Boris Johnson has pledged to ‘prioritise’ a £500 tax cut for the low-paid after years of austerity
Campaign sources yesterday insisted the plan would go ahead, saying it was needed to reverse the trend of middle class professionals such as senior teachers and police officers being dragged into a tax rate designed for the rich.
But Mr Johnson said he would now prioritise raising the threshold for paying National Insurance, which would benefit almost all full-time workers.
He told Sky News: ‘I think we should be looking at lifting people on low incomes out of tax, lifting the thresholds for national insurance. And I would remind you that that’s where my priority is.
‘When I was mayor of London we led the way, for instance, with the London living wage, and I think lifting NI contribution thresholds would be another good thing to do.’ Mr Johnson did not specify how far the NI starting threshold might rise from its current level of £8,632.
But campaign sources said he was attracted to the idea, first raised by former Brexit secretary Dominic Raab, of raising the rate in line with the starting threshold for income tax – which currently stands at £12,500.

Campaign sources say Johnson was attracted to the idea, first raised by former Brexit secretary Dominic Raab, of raising the rate in line with the starting threshold for income tax
The move would cost £11billion and deliver a tax cut worth £464 a year to most workers. About 2.4million low-paid workers would be taken out of the National Insurance system altogether.
The independent Institute for Fiscal Studies, which questioned Mr Johnson’s plans for the better off, said raising the NI threshold was ‘probably the best thing one can do through the tax system to help low earners, though even this policy offers most benefit to higher earners’.
Mr Johnson, who has also pledged billions more for schools and the police, said there was ‘cash now available’ to increase spending, using the £27billion fiscal ‘headroom’ set aside by Philip Hammond to deal with the potential fallout from a No Deal Brexit.

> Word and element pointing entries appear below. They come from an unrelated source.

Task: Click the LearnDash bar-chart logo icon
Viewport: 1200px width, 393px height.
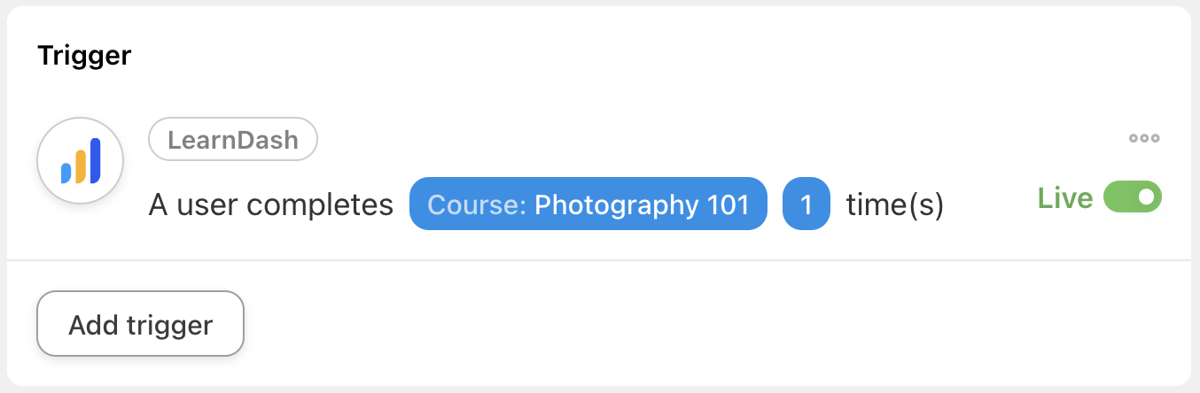Action: (x=80, y=161)
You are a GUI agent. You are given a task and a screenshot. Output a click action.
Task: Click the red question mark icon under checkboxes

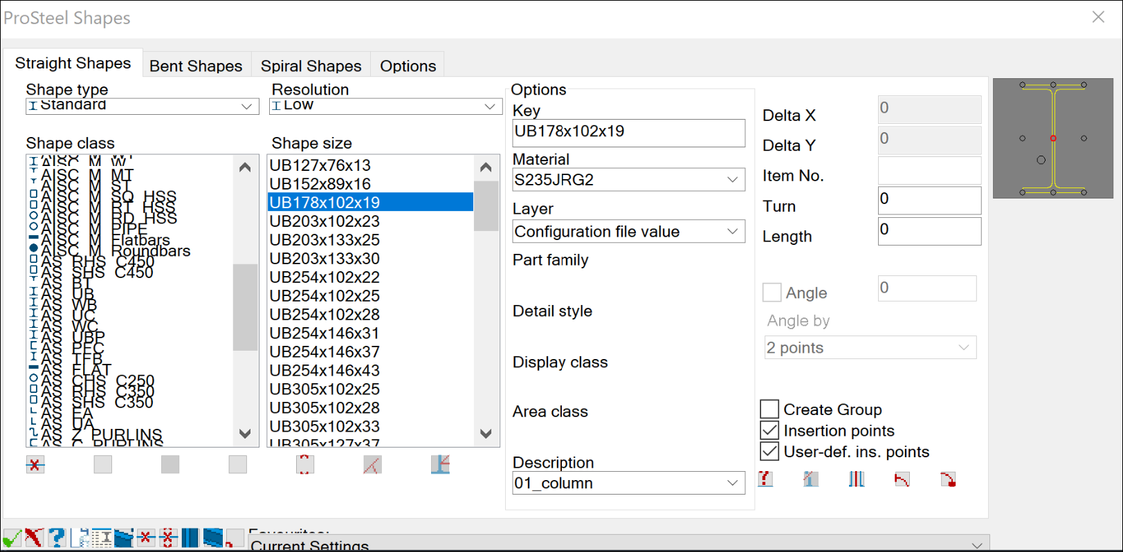(x=765, y=479)
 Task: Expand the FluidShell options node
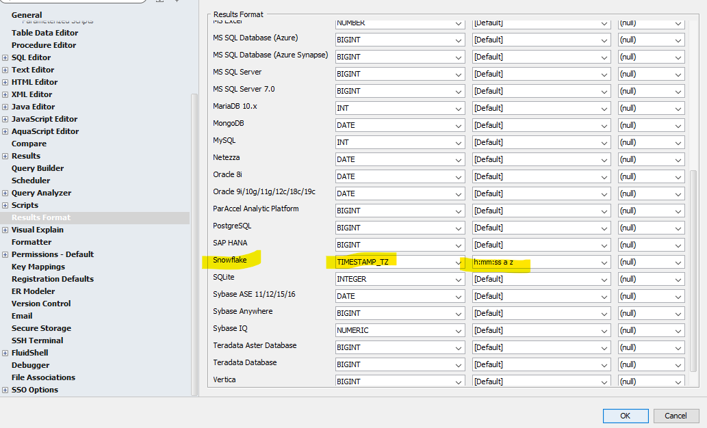pyautogui.click(x=5, y=353)
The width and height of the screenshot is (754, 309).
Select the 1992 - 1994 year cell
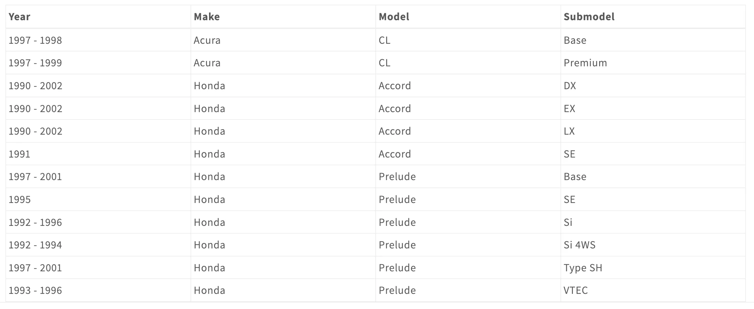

Yesterday, he announced plans to put ‘rocket boosters’ under the provision for children for special educational needs.
But former Treasury chief secretary Greg Hands warned against a ‘Corbyn-lite’ approach of borrowing in order to increase public spending.

Former Treasury chief secretary Greg Hands warned against a ‘Corbyn-lite’ approach of borrowing in order to increase public spending
Mr Hands, who is backing Jeremy Hunt, described a spending spree as a ‘very bad idea’, adding: ‘It has taken us nine years of hard work by everyone in the UK to restore sound money… and now is not the time to be Corbyn-Lite.’
Mr Johnson’s team was buoyed yesterday by new polling suggesting he is a long way ahead of his rival among Tory voters.
The Opinium poll for the Observer found that Mr Johnson was preferred over Jeremy Hunt by a large margin – 52:30 – among Conservative voters.